CS 600 Test 2

November 8, 1999

1. Find an initial basic feasible solution for the following problem by formulating and solving by the simplex method the auxiliary problem. Then solve the original problem by the simplex method.

Max Z = -x₁ - x₂
Subject to:
$-2x_{1} - x_{2} \leq -4$
$-x_{1} - x_{2} \leq -3$
$5x_{1} + 4x_{2} \leq 20$
$x_{1}, x_{2} \geq 0$

2. Formulate the following problem as a LP problem:

A meat packing plant produces 450 hams, 380 pork bellies and 320 picnic hams every day; each of these products can be sold either fresh or smoked.
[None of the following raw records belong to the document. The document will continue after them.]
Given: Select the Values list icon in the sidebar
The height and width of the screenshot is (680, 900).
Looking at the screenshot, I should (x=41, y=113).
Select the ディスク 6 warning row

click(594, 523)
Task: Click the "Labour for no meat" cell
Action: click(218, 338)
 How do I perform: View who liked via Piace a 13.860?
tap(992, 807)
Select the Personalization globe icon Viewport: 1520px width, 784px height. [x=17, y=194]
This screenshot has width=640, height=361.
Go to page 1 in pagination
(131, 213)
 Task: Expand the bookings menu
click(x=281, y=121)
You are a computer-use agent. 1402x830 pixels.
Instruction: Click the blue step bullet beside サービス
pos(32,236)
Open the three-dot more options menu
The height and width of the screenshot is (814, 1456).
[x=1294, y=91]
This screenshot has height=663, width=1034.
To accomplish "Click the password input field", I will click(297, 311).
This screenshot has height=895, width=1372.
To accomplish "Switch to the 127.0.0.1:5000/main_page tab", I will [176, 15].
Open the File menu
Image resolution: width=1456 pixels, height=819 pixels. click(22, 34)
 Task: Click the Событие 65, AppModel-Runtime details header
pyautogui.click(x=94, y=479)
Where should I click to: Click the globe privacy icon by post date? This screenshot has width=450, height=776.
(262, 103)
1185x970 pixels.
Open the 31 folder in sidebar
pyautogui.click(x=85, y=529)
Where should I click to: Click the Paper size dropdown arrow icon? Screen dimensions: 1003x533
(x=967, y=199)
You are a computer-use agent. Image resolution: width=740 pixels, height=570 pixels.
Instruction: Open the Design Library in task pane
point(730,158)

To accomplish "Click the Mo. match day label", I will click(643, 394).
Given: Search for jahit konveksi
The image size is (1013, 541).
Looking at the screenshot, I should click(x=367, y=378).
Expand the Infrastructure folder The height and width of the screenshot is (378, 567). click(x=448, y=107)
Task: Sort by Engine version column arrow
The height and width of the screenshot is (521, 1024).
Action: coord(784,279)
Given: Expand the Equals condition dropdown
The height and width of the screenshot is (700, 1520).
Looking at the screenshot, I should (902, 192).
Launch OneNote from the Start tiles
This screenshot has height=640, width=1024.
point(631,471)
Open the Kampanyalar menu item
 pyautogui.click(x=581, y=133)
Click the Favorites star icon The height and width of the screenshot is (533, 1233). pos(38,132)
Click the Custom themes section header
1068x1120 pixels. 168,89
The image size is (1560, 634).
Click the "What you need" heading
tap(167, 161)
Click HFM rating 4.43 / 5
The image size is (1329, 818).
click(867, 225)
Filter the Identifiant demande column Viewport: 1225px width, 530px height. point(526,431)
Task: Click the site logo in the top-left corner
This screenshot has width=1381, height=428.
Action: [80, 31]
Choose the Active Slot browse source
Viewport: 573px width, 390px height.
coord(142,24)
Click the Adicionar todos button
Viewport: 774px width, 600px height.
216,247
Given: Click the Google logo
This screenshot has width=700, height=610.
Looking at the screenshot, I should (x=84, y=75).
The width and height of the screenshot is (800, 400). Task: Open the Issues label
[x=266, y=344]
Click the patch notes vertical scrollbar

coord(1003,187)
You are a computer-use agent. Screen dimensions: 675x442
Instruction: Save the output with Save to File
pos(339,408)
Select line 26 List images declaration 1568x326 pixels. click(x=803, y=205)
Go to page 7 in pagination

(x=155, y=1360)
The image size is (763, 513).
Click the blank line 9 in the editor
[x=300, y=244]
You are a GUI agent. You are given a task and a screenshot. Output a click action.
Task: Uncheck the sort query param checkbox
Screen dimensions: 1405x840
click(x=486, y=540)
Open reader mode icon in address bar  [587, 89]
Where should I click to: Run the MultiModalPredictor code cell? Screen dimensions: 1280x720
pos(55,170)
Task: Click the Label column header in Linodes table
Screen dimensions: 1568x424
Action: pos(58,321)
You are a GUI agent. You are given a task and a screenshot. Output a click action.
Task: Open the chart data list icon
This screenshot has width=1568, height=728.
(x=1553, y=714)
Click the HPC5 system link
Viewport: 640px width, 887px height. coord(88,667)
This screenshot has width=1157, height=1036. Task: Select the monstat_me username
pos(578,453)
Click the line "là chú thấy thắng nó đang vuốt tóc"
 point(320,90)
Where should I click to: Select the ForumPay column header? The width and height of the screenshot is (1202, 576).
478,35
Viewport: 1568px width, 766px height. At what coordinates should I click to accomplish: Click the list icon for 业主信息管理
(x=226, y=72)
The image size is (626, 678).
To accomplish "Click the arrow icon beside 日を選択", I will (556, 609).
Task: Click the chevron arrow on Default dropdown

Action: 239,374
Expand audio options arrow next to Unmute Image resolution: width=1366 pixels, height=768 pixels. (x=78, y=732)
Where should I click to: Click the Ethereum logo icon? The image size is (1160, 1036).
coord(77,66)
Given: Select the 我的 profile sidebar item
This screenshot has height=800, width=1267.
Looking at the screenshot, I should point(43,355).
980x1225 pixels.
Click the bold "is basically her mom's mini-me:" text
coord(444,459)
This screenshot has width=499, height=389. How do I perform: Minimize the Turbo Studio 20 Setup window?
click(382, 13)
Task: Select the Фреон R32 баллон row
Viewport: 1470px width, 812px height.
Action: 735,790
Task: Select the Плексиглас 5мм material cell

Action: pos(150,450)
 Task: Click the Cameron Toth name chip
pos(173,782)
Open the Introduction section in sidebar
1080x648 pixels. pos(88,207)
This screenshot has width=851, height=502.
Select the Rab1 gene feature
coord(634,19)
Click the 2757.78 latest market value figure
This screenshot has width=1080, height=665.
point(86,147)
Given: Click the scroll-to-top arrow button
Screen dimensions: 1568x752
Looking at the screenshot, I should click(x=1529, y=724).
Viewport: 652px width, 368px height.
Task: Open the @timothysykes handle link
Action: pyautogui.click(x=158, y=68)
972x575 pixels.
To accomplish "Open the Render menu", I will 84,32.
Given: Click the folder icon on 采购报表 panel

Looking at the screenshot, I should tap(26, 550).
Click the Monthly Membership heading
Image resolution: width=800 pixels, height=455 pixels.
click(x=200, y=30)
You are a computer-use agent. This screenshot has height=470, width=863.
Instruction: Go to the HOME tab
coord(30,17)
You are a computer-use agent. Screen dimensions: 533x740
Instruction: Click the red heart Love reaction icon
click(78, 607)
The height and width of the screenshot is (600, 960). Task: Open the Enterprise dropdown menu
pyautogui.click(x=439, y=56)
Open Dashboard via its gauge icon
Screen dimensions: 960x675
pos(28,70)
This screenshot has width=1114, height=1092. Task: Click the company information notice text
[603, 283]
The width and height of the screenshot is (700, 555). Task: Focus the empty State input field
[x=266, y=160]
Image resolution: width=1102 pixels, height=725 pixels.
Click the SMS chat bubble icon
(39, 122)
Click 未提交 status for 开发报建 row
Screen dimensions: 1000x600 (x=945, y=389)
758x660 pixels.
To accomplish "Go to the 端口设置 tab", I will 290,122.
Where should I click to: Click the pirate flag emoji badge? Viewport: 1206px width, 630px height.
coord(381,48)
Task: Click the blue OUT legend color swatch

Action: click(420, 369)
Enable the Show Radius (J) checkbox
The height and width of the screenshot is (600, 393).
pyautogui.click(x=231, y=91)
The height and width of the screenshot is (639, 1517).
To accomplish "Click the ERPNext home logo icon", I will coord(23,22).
The total number of hams, bellies, and picnics that can be smoked during a normal working day is 450; in addition, up to 230 products can be smoked on overtime at a higher cost. Due to the availability of resources, picnics are to be produced 10% (of the total number of products) more than bellies, and 15% more than hams. The net profits are as follows:

	Fresh	Smoked on	Smoked
		regular time	on overtime
Hams	$16	$28	$22
Bellies	$8	$24	$14
Picnics	$8	$26	$18

3. At North Central University courses are scheduled as follows: First, time slots and instructors are assigned to the courses. Then rooms are assigned. For simplicity assume that any room can be assigned to any course as long as it is available (ignoring size and type of rooms).

Prove that the problem of finding a room to each of the courses without conflicts is in general NP-Complete.

You do NOT have to prove that it is in NP.
Also you may use the fact that the following problems are NP-Complete:
3 Dimensional Matching, Partition, Graph Coloring and Bin Packing.